The Panama Remotely Operated Vehicle (ROV) is a piece of mine-clearing equipment used by the British Armed Forces.

==Design==
The Panama ROV consists of a Snatch Land Rover modified for remote control operation, with a large piece of mine-detection equipment mounted to the front. It was created by Defence Equipment and Support, part of the Ministry of Defence, in conjunction with PA Consulting Group as a low-cost solution to mine detection in the War in Afghanistan. Before the introduction of the Panama, an average of one person every week was killed, with five or six more being severely injured.

The Panama vehicle is towed behind another vehicle – usually a Buffalo MRAP vehicle. It can be unhitched from the towing vehicle without the crew having to expose themselves, and remotely driven to search for explosive devices. A single system consists of two Panama vehicles and a control station. They usually work as part of a Talisman team, which consists of two Buffalo Rummage and four Mastiff 'Protected Eyes' vehicles; two micro unmanned air vehicles (MUAV); two HMEEs; and two Talon UGVs.

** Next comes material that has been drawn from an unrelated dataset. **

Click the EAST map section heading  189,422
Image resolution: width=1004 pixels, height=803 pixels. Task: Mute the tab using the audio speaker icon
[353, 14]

The vehicles are considerably cheaper than a bespoke solution, as they make use of the SN2A Snatch Land Rover, which was rendered obsolete due to poor armour protection. The military had approximately 200 of these vehicles awaiting disposal. The vehicle has been in use in Afghanistan since early 2011.

==History==
The project took 11 months to move from procurement decision to operational use, and cost £50m in total, £9m less than expected. The use of the Snatch Land Rovers awaiting disposal, rather than a new vehicle, saves an extra £8m over the length of the contract. The programme was managed by the DE&S itself – with assistance from PA Consulting – which is unusual for procurement in the United Kingdom. However, despite the unorthodox method, the Land Rover was accepted as a solution. Lieutenant Colonel Adrian Parker of the Royal Engineers said of the choice, "There is a whole generation of technicians who are trained in their maintenance. There is a supply chain for the parts, all the manuals are written and all those thousands of parts are already codified to NATO standards. Using our scoring system, the Snatch came top."
Parker also said that, as the operator uses a simple computer display which is familiar to computer game players, soldiers can learn to use the vehicle in just one hour.

The project, and PA Consulting Group, won the Management Consultancies Association Award for the best overall project in 2012.